The business was sold through FE International, a globally renowned M&A advisor that specialises in SaaS businesses. I was invited to the LTV Conference in London (run by FE) back in 2018 and there I met Thomas Smale (the CEO).

Fast forward two years I start thinking about selling the business and FE is the first option that comes to mind (talk about the power of networking!)

I reached out to them in January (2021) and after sharing my financials I immediately got a professional valuation of the business.

What does the process of selling a business through a broker look like?

After signing a "Letter of Intent" I was sent a link to a thorough survey that went through every aspect of the business, including listing all the expenses, marketing channels, number of customers, financials, tech stack, legal, etc. Completing that survey probably took me around 3 hours.

They also asked me to send bank statements for the last 12 months and access to various services to verify numbers, like revenues in Stripe and traffic in Google Analytics.
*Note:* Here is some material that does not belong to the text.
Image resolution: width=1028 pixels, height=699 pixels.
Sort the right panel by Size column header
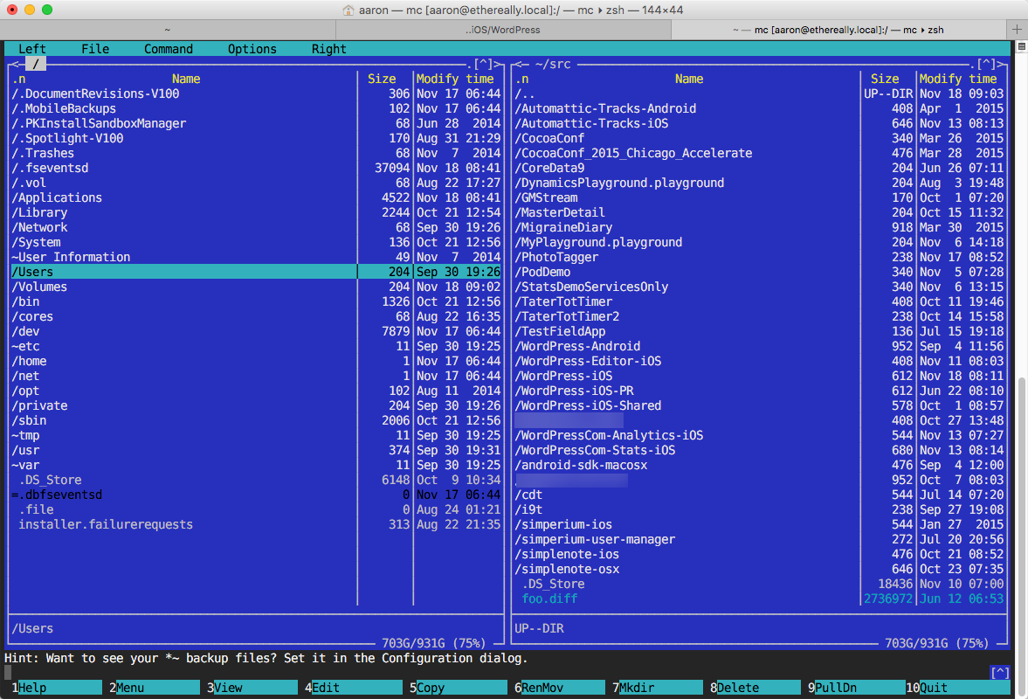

The due-diligence process took about 10 days. They were  extremely thorough and every single entry in the last 12 months was scrutinised.

Once the due-diligence was over, they created the marketing prospectus using the info from the survey. The prospectus was sent to their email list of almost 100K verified investors.
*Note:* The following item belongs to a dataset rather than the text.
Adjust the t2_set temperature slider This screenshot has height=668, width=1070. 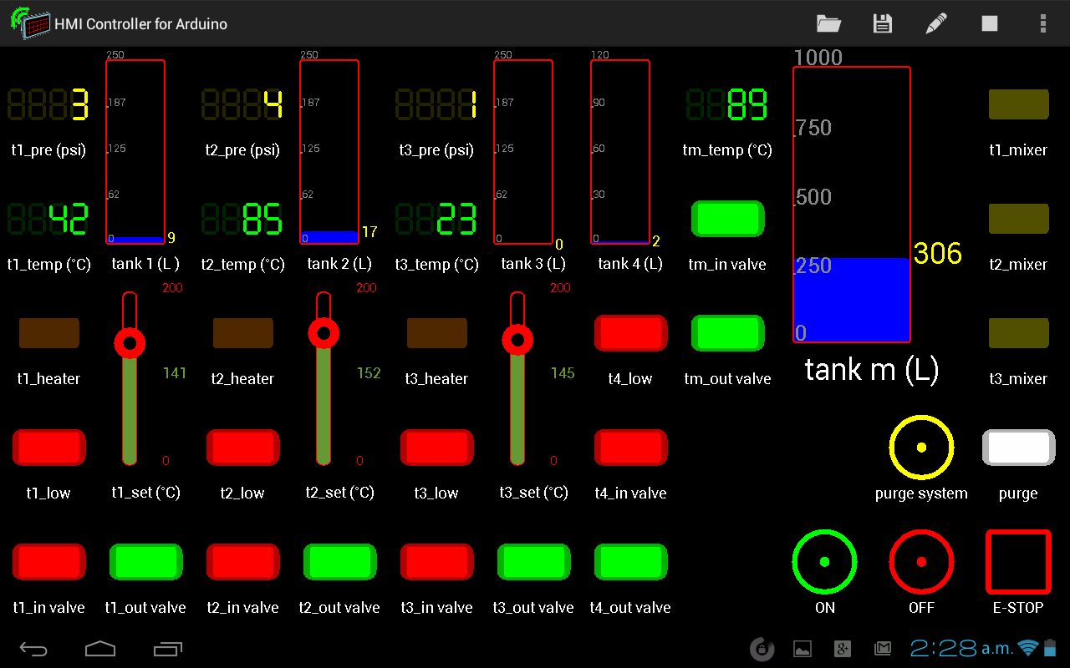click(324, 332)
Dozens of people showed an interest and FE vetted each of them ensuring I only spoke to the most qualified buyers. At the end, there were 3 offers on the table. One was clearly better than the others but still not quite what I wanted (I wanted more upfront money and less support).

My advisor at FE recommended I negotiated on only one thing so I asked for more money upfront. The buyer was very easy-going and agreed right away. All in all it was a very quick and smooth negotiation.
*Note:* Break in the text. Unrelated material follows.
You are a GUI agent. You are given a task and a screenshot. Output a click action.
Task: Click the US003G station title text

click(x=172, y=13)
Once we agreed on the numbers we moved to the buyer due-diligence phase where the buyer had 2 weeks to review all the financials and make sure everything was correct.

After the buyer gave the green light it was show time.

We used Escrow.com to coordinate the exchange: the buyer sent the money and I transferred the domain (more on this later). Once the money was deposited and the domain transferred (this can take up to 10 days), I started handing over all the assets, like the source code and login details to the various services, to the buyer. This took another 10-ish days. It could have taken much less but it turns out that transferring a Stripe account that is setup with a UK company to a US company is a massive pain in the butt. After all this was done and the buyer was happy, Escrow transferred the money to my bank account.

Finally there was the training period.
It's quite common for these sales to include a couple of weeks of training for the new buyer. In my case it was up to 7 hours a week for 4 weeks. I actually ended up doing way less than that because the buyer felt comfortable after only a couple of weeks.

Would you use FE International again?

FE takes a 15% commission on the sale price which is significant (depending on the size of your business could be several tens to hundreds of thousands of $$$) but in their favour they made the whole process super smooth and, most importantly, took care of the most time consuming part of selling a business: dealing with interested buyers.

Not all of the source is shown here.